Output the lines of the entries below beginning at the one with "Task: Open the" and ending with the last, exactly as written and without pictures.
◇ ◇ ◇ ◇
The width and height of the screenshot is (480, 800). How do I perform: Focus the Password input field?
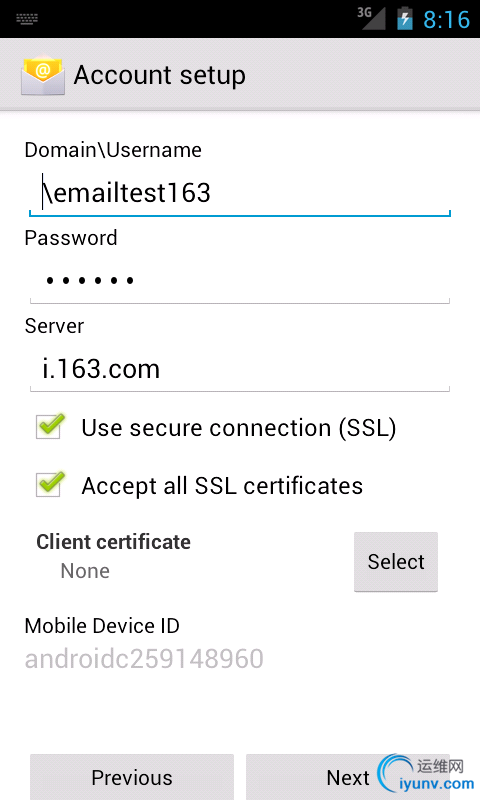[x=240, y=281]
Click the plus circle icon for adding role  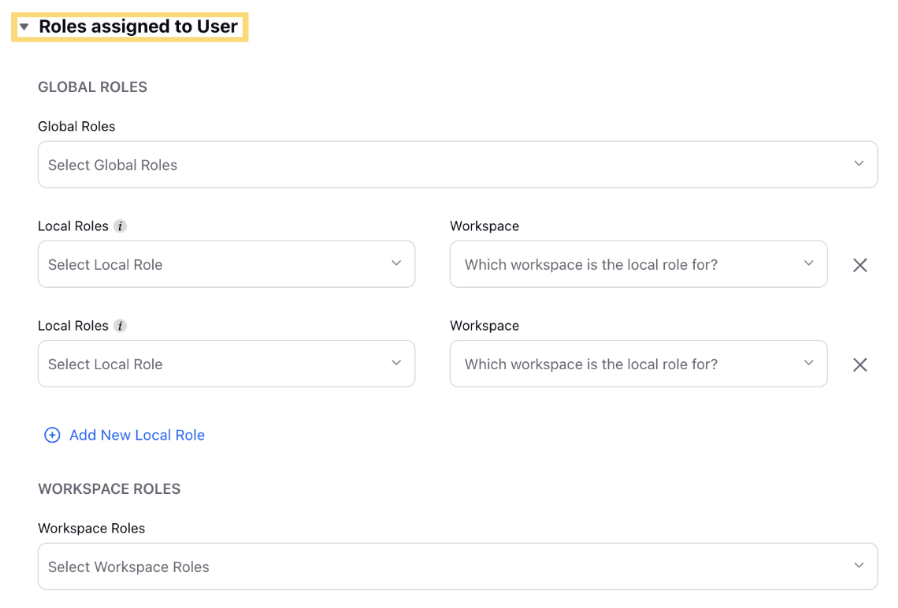(x=52, y=435)
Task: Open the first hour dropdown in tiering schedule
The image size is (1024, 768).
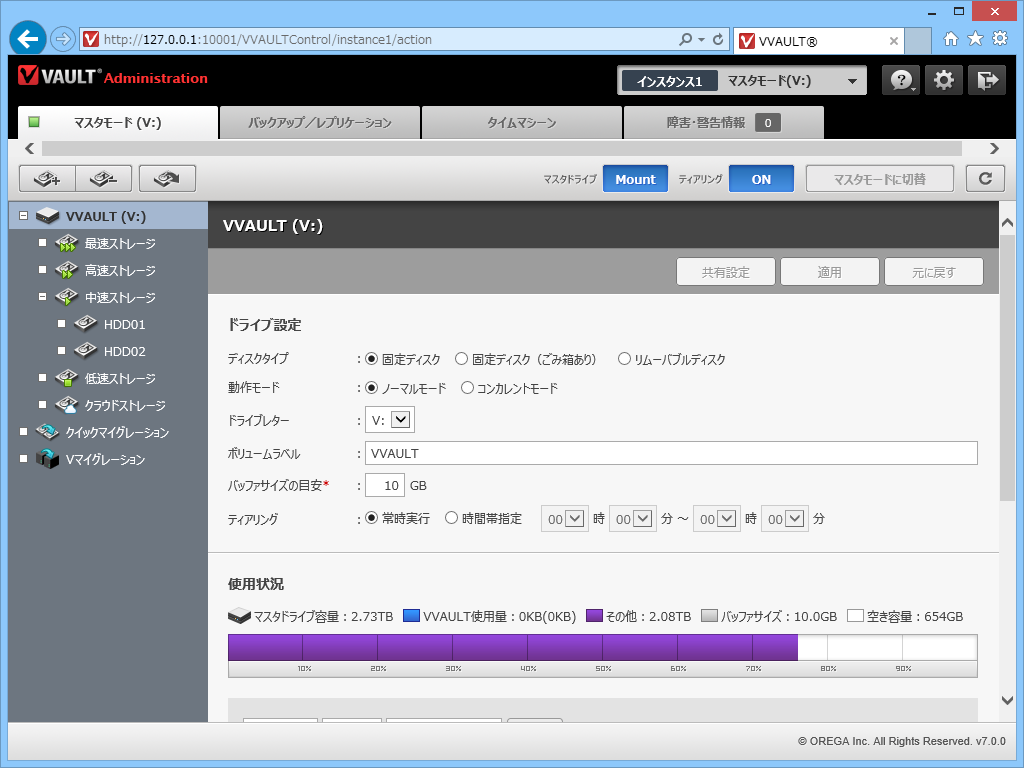Action: (564, 518)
◇ ◇ ◇ ◇
(Answer to this exercise)
Task: Open the first hour dropdown in tiering schedule
The image size is (1024, 768).
Action: (564, 518)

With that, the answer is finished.